Problem: In the records below, find the line with "Click search icon for إلى المادة field" and the line with "Given: Click the red asterisk beside 申请标题". Print both exactly, along with every line between them, and no other line.

Data records:
----
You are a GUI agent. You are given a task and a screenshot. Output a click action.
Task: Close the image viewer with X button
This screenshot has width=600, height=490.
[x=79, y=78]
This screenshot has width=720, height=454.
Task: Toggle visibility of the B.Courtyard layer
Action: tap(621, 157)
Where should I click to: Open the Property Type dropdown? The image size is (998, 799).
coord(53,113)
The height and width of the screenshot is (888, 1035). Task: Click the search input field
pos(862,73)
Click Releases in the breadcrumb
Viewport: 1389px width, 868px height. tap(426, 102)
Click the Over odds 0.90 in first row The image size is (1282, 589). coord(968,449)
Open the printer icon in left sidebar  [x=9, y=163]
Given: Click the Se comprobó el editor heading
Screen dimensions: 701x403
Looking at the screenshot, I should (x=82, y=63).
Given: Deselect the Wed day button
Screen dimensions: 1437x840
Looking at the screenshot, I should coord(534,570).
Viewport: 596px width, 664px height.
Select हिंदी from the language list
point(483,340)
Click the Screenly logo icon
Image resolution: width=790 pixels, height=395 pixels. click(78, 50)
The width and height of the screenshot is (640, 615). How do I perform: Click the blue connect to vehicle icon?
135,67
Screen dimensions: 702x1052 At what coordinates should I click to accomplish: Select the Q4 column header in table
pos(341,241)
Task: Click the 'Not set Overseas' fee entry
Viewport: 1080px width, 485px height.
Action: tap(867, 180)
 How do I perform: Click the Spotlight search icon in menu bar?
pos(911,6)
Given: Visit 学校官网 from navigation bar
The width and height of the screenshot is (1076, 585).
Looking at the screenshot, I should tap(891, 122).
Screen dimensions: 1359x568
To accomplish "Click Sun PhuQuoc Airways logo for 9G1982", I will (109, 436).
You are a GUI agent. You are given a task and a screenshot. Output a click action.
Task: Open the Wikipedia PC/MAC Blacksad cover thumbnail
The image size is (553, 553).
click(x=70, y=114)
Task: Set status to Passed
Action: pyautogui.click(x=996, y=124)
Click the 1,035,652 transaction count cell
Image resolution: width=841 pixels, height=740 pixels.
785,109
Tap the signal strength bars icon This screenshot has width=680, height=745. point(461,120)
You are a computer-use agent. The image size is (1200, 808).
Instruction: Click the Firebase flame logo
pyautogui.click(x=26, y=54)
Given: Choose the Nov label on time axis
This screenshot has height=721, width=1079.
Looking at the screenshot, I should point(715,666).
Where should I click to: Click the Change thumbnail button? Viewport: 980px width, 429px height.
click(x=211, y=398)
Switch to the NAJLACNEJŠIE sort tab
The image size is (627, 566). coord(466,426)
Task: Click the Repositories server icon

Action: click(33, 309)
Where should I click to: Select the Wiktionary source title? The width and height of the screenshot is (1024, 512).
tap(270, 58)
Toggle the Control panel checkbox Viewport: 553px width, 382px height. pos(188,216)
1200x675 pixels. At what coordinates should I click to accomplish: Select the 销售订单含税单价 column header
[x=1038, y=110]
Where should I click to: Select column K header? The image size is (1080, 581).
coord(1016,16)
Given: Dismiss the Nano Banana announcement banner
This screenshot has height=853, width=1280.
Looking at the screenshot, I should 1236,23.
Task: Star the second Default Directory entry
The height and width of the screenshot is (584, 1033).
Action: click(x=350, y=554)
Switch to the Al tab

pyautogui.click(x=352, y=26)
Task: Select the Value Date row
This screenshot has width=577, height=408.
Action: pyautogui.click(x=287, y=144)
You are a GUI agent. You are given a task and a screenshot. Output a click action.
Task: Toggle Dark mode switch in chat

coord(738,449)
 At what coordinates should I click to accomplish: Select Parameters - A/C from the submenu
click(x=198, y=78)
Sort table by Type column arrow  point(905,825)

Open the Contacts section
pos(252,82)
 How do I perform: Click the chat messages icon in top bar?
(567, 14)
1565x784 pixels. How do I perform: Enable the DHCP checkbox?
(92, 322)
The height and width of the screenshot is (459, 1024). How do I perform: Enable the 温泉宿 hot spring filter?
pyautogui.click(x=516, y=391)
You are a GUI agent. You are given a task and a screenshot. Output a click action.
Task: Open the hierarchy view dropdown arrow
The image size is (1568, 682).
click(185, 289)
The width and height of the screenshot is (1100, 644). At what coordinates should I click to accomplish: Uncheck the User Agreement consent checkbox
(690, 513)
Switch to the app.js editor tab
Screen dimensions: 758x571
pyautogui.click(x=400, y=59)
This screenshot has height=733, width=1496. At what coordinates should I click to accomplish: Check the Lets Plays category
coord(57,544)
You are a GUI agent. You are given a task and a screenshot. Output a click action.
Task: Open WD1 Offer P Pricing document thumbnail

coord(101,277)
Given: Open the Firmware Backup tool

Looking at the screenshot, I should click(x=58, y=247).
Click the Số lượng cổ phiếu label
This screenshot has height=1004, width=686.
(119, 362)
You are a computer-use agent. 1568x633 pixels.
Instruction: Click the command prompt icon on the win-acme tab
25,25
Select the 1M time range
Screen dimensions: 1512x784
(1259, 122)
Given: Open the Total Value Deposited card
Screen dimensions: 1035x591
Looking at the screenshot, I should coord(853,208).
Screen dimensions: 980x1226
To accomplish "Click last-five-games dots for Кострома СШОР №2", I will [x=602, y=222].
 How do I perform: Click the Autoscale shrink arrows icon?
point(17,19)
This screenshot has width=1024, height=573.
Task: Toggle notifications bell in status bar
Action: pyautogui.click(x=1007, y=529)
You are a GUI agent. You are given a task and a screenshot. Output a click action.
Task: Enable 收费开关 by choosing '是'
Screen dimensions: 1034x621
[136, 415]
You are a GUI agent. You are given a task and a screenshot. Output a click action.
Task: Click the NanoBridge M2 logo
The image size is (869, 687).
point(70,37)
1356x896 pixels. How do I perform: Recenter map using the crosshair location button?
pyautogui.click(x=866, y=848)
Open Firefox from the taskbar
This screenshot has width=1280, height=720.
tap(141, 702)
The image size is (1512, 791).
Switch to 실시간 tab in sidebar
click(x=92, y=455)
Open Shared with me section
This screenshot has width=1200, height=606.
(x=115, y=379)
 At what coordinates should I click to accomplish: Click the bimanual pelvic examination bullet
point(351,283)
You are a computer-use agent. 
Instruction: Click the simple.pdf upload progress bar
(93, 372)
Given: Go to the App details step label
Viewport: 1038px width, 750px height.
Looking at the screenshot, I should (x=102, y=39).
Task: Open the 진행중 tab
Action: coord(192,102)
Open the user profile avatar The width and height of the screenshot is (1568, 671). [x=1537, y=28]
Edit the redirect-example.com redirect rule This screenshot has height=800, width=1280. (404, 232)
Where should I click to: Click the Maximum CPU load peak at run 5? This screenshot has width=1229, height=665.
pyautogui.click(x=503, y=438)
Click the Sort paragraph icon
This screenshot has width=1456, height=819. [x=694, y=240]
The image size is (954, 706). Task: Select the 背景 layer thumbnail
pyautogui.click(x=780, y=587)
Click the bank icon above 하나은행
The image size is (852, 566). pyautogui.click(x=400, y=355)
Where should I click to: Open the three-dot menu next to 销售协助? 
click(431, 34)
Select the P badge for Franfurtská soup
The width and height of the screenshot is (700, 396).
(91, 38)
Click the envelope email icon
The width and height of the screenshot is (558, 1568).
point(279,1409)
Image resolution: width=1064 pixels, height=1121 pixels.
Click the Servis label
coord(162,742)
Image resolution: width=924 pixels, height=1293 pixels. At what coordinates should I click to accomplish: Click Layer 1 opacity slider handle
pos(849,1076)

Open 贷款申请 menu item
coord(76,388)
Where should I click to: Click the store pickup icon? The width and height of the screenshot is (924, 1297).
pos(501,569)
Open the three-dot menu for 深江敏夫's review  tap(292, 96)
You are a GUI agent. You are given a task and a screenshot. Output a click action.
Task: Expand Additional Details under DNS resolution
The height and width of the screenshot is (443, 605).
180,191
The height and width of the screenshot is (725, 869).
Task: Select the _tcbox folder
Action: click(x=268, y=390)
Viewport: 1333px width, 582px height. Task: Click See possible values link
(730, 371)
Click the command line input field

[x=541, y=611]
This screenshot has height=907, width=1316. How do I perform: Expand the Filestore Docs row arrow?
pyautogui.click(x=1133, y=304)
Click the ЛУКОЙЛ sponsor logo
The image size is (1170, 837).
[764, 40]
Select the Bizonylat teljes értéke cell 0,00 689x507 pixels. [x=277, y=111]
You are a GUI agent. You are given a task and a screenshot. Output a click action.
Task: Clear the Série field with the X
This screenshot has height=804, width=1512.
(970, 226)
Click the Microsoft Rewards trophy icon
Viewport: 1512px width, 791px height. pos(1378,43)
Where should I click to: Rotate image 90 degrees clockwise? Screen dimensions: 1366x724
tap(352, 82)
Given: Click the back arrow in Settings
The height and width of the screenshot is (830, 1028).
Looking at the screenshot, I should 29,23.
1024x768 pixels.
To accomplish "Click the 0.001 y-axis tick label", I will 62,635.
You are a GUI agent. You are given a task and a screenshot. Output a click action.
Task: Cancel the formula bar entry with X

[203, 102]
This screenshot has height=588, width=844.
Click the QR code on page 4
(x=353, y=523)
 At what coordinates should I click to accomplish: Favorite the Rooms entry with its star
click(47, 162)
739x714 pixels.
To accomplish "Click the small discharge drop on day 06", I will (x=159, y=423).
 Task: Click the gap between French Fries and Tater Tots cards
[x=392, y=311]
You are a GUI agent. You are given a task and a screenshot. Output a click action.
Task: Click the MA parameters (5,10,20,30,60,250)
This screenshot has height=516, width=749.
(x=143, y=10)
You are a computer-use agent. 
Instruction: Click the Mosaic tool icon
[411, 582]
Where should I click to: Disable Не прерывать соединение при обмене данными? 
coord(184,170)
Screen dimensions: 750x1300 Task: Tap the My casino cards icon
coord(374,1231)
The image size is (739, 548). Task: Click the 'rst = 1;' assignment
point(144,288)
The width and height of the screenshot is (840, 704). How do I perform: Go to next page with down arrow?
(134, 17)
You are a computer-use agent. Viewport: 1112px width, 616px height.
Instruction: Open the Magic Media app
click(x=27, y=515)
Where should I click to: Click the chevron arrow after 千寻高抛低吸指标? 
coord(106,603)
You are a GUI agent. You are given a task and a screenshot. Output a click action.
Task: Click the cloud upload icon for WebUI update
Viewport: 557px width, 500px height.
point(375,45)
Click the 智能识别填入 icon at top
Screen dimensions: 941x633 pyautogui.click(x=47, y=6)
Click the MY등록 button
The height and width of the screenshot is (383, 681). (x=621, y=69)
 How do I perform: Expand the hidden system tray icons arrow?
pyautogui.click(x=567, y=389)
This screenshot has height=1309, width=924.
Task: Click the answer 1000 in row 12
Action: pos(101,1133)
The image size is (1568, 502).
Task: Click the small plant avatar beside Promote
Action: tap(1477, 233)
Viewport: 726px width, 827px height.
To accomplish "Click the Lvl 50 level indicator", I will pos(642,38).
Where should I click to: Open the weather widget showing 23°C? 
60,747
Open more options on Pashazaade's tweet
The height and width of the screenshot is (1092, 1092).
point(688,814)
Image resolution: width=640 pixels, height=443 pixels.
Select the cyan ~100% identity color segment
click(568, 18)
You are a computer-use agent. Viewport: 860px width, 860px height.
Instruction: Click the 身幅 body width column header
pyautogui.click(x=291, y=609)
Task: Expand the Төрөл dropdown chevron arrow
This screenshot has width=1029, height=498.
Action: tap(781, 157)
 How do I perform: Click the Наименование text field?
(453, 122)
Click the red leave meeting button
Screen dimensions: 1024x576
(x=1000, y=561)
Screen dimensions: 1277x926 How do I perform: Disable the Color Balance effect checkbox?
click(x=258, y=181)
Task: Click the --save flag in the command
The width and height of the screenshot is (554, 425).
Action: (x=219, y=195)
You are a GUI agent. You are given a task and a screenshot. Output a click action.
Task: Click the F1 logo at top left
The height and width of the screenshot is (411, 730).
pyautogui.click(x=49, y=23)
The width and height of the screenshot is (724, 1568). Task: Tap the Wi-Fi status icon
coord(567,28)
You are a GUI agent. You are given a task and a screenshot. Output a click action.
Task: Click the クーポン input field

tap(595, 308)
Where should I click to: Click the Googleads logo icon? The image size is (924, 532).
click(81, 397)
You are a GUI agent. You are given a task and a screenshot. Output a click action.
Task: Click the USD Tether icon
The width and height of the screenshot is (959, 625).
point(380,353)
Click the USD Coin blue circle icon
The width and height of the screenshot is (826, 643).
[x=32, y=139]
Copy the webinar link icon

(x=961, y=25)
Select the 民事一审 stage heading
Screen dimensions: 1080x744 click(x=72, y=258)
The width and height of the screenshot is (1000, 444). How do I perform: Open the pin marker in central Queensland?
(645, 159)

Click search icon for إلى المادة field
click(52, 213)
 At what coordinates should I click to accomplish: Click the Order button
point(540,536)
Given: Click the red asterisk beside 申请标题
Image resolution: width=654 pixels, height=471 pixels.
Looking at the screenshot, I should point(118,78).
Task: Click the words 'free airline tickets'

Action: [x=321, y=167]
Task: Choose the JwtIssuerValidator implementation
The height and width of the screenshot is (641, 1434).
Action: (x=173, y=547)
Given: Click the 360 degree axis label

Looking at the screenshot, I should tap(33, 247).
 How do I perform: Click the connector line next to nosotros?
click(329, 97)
----
Answer section:
Click search icon for إلى المادة field
click(52, 213)
 At what coordinates should I click to accomplish: Click the Order button
point(540,536)
Given: Click the red asterisk beside 申请标题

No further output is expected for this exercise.